*Directions*: Within the records below, reproduce without change the lines from the line that has "This screenshot has height=481, width=777." through the line that has "The width and height of the screenshot is (900, 507).", and only those.

*Extracted material*:

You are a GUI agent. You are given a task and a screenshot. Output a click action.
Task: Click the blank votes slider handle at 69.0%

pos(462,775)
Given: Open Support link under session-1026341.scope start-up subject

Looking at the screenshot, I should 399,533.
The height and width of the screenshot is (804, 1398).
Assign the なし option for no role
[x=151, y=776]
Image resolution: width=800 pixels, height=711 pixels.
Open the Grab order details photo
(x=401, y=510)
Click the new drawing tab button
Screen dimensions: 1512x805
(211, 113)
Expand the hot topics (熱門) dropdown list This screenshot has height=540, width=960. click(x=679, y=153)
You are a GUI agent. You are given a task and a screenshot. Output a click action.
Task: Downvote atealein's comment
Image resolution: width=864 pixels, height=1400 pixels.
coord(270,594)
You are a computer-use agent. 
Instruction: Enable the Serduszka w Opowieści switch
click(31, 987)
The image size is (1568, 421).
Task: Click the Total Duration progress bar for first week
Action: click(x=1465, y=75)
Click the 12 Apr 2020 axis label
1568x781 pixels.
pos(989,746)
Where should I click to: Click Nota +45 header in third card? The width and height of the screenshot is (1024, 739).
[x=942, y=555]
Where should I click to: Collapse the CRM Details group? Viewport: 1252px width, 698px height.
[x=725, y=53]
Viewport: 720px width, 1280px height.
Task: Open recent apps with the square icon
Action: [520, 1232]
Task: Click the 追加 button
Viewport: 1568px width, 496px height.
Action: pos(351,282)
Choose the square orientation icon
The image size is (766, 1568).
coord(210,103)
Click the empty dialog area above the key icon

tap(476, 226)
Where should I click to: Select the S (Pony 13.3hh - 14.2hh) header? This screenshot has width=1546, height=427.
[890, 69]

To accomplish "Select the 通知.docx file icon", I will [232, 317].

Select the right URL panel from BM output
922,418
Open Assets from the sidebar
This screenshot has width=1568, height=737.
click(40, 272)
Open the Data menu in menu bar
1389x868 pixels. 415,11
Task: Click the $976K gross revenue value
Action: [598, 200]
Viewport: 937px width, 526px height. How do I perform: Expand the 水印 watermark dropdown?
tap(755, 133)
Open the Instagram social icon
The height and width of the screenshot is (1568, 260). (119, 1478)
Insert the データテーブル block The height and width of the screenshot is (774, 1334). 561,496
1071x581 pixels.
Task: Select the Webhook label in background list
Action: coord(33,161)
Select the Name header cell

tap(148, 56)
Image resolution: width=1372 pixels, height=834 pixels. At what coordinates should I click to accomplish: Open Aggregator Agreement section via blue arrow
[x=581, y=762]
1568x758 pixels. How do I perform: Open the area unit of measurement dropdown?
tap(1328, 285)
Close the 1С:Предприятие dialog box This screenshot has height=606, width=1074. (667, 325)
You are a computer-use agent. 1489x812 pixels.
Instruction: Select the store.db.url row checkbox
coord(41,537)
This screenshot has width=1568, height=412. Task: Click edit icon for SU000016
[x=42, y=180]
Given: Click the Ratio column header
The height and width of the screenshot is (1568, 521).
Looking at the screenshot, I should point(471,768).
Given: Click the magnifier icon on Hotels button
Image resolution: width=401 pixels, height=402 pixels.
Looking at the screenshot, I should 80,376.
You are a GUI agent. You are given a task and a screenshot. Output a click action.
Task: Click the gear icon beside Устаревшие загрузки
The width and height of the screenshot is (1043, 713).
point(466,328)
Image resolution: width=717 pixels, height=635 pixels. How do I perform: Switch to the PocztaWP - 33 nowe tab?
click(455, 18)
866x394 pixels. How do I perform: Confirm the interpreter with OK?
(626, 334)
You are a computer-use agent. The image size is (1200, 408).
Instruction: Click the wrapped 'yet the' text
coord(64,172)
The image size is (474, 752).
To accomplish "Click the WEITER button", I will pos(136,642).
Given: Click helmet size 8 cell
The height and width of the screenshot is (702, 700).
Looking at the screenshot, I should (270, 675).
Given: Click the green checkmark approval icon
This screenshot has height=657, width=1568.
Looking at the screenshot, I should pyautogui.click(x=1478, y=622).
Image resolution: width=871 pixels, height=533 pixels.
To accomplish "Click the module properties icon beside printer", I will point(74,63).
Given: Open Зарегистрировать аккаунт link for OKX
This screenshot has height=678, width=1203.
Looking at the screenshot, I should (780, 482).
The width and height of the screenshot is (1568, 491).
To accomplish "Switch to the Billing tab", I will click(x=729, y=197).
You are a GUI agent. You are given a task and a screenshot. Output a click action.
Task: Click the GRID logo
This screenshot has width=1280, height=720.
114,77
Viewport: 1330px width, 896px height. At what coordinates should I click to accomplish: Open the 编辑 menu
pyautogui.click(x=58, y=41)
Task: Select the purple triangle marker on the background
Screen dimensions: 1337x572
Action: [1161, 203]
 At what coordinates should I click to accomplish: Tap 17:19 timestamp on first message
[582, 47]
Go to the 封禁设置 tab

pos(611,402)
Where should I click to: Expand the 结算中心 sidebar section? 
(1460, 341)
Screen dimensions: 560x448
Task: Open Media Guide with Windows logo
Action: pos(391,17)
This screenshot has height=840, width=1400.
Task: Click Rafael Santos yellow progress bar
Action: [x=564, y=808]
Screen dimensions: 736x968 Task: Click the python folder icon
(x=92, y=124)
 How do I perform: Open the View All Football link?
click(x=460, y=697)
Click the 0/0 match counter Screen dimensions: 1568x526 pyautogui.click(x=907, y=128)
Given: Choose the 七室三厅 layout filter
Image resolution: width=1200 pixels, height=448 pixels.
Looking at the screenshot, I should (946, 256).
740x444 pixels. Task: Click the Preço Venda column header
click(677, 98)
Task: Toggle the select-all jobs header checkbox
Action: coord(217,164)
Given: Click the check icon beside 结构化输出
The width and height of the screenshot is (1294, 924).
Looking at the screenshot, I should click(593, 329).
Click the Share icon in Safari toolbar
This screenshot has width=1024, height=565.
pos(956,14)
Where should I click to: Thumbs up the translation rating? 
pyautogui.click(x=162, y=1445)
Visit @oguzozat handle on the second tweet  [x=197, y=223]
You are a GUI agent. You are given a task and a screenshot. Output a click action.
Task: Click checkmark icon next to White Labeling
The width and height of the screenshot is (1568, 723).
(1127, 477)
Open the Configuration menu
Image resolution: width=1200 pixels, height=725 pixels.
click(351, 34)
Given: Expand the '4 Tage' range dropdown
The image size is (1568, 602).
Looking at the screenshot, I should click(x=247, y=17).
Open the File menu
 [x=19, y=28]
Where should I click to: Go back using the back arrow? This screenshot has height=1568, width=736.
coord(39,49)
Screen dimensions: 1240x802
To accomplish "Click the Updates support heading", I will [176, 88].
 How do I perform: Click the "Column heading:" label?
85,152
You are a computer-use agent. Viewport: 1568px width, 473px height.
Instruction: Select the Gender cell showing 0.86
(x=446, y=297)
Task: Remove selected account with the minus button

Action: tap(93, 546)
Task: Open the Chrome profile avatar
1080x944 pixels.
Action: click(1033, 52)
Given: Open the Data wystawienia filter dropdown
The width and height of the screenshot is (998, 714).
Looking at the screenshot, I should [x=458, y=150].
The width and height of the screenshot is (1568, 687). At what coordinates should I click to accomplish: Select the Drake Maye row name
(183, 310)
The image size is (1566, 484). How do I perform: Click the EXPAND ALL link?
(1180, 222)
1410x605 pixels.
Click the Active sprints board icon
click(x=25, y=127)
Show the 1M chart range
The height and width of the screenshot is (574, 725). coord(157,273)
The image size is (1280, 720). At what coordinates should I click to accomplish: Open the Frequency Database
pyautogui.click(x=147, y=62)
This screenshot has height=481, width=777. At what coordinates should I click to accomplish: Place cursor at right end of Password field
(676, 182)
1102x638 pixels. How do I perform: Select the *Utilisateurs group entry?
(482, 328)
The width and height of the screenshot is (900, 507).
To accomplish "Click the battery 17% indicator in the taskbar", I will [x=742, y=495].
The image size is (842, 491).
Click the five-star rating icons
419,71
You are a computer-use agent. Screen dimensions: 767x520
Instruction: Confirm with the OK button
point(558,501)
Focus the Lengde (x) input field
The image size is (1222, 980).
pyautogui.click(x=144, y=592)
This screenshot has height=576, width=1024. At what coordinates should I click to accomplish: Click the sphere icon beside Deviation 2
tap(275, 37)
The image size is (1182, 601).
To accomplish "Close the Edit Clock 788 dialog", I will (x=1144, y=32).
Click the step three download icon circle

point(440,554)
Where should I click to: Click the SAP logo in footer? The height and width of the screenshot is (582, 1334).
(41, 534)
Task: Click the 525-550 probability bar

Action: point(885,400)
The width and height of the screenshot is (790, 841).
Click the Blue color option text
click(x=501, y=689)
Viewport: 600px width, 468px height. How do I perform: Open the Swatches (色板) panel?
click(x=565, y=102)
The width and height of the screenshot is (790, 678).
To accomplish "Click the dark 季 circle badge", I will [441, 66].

*Answer to this task*:
This screenshot has height=481, width=777. At what coordinates should I click to accomplish: Place cursor at right end of Password field
(676, 182)
1102x638 pixels. How do I perform: Select the *Utilisateurs group entry?
(482, 328)
The width and height of the screenshot is (900, 507).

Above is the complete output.